Verilen metin →
____

Türkiye'nin en iyi haber sitesi
MEVLÜT TEZEL

Devlete değil bireylere AB üyeliği!

İtalyan toplum bilimci Lorenzo Marsili'nin "Devletlere değil, bireylere AB üyeliği sunulmalı. Adaylığı beklenen ülkelerle başlanabilir, sonra Türkiye ve İngiltere için de böyle bir uygulamaya gidilebilir" önerisi tartışma yarattı.
Marsili aslında "Avrupa vatandaşlığı, Avrupa Birliği'nin parçası olmayan ülkelerin vatandaşlarına da genişletilebilir mi?" sorusuna yanıt arıyor.
Yani Marsili, AB'ye aday ülkelerden Avrupa toplumuna entegre olabilecek insanlar için 'Avrupa yurttaşlığı' formülünü geliştirmeye çalışıyor.
Eğer bu fikir hayata geçerse Türkiye gibi AB'ye üye olmayan ülkelerdeki bireylere Avrupa yurttaşlığı verilebilir.
AB'nin nüfusu hızla yaşlandığı için gençlere, genişlemeye ihtiyacı var.



ZEKİCE ÖNERİ
Marsili de bu insan kaynağını, AB üyesi olmak için uzun yıllar bekleyecek ülkelerdeki, bilinçli, eğitimli, kilit mesleklerde uzman, Avrupa kültürüne uyum sağlayacak insanları tek tek seçerek oluşturmak da istiyor olabilir.

____

Yapılacak işler →
a – AB üyeliği yazısına göre şu ifadeler doğru mu: (i) Marsili'nin önerisi tartışma yarattı; (ii) Marsili, uygulamanın önce Türkiye ve İngiltere'de başlamasını öneriyor; (iii) AB'nin nüfusu hızla gençleşiyor. Her biri için evet ya da hayır deyin ve karar veren sözleri yazıdan aynen aktarın.
b – AB üyeliği yazısını kaldığı yerden sürdürün.

Veri seti içeriği →

____

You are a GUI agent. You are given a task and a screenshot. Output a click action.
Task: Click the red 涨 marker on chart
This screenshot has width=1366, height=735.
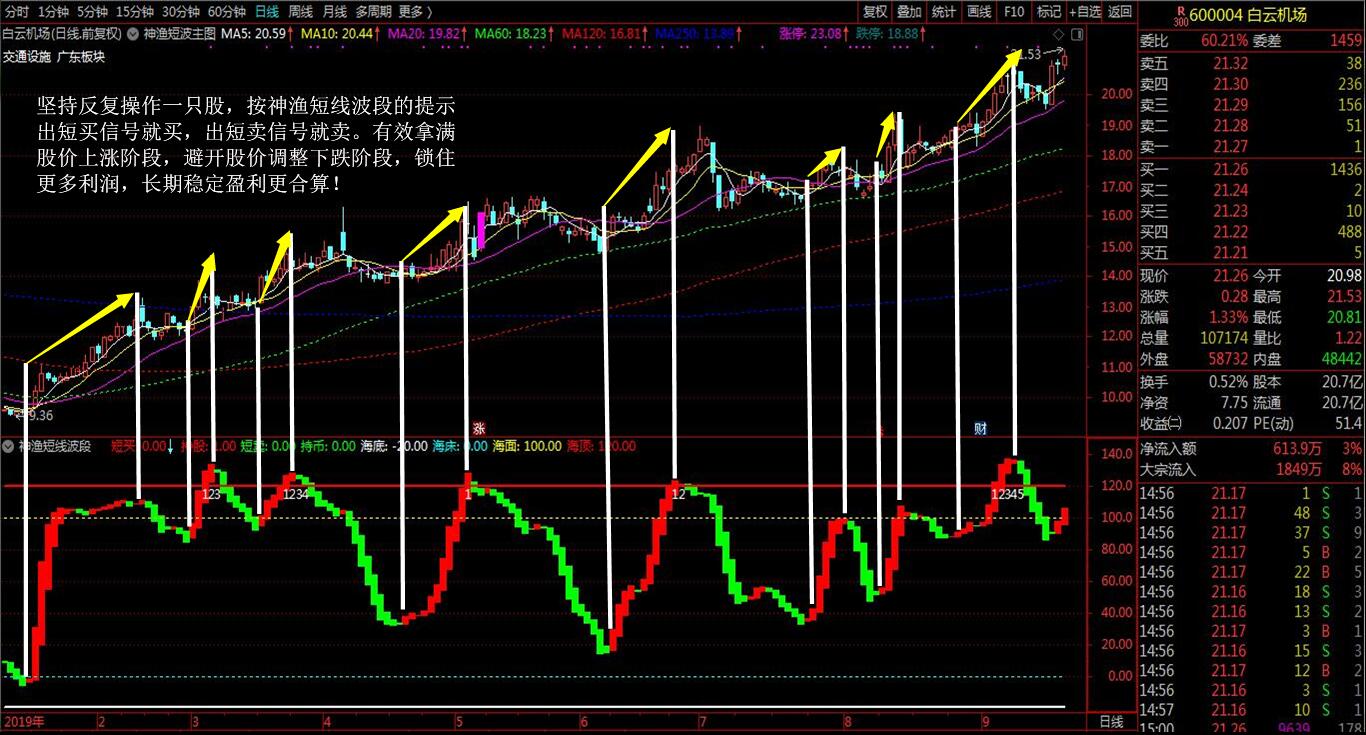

____

Beklenen yanıtlar →
a –
(i) Evet: "önerisi tartışma yarattı"
(ii) Hayır: "Adaylığı beklenen ülkelerle başlanabilir, sonra Türkiye ve İngiltere için de böyle bir uygulamaya gidilebilir"
(iii) Hayır: "AB'nin nüfusu hızla yaşlandığı için gençlere, genişlemeye ihtiyacı var."

b –
Marsili'nin formülüne göre aday ülkelerden AB yurttaşlığı verilecek insanlar, AB'de vizesiz istediği ülkeye gitme, yerleşme, çalışma ve bazı sosyal haklardan yararlanma hakkı olacak.
Zekice bir öneri ve kabul edilme ihtimali var.
Eğer bu fikir geliştirilirse AB, ülke bazında değil bireyler bazında genişleyebilir. Hatta uzun vadede ulus devletler de anlamını yitirebilir. Ve AB şimdi olduğundan çok daha güçlü olur.
Türkiye, AB'nin yeni genişleme politikalarına, projelerine karşı hazırlığını şimdiden yapmalı.
Marsili'nin söyledikleri hafife alınacak öneriler değil.
Bir gün bir bakmışsınız AB, kaliteli insan gücümüzü vakumlayıp çekivermiş!

***


YENİ YIL KARARLARI
Yeni yıl yaklaşırken yeni yıl kararları da alınmaya başlandı. Sigarayı bırakmak, spor yapmak, kilo vermek vs. diye liste uzar gider.
Örneğin Forbes'in İngiltere'deki araştırmasına göre insanların 2024 yılı için en popüler hedefleri arasında ilk altı şöyle sıralanıyor:
1) Daha fazla egzersiz yapmak.
2) Kilo vermek.
3) Beslenme biçimini geliştirmek.
4) Finansal hedefler.
5) Stresi azaltmak.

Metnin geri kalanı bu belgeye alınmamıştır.